Emily remembered it, from her teachings, from her childhood, and tried not to picture it as Morgan and Gideon both headed towards the car, leaving her and Hotch stood for a moment. Hotch wasn't looking at her; his eyes were focused on the middle distance, and Emily wondered if he, too, was seeing what awaited Mrs Douglas if they didn't find her in time, if he was suddenly aware of each second as it counted down. Then, his eyes focused, and found her, and she thought she saw them soften.

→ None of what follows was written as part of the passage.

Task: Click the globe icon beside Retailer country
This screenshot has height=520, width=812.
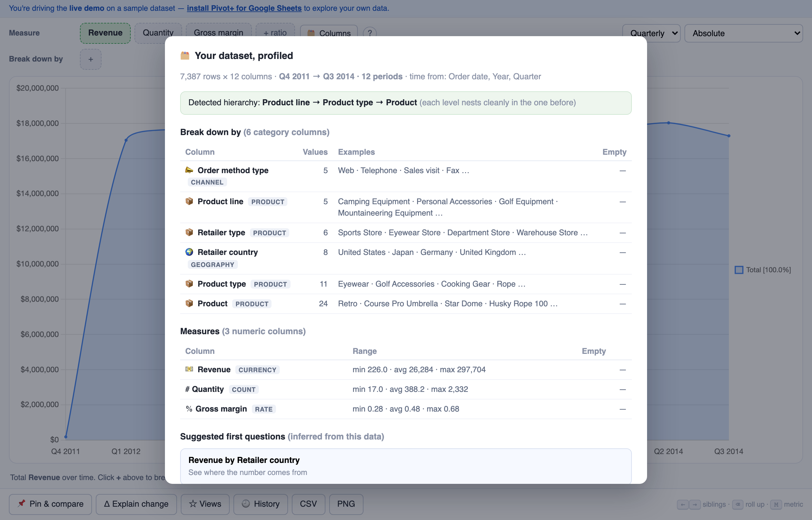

"Are you alright?" He said, his voice laced with concern. She frowned, in a question, and he indicated the sunglasses.

"Oh," She touched them, remembered them, nodded. "Yeah, I'm fine. Just tired. Starting with a bit of a headache."

"You should go back to the hotel and get some rest," He told her, and she knew he meant it, that he would let her go, that he wouldn't hold it against her if she stepped back, and not because they were sleeping together, but because he was a good boss. Nevertheless, Emily shook her head.

"I'll sleep when we solve this." She said, "What about you?" She asked, remembering the distant, unfocused look in his eyes.

"I'm fine." He said, too quickly. "I'll be better once this is all over."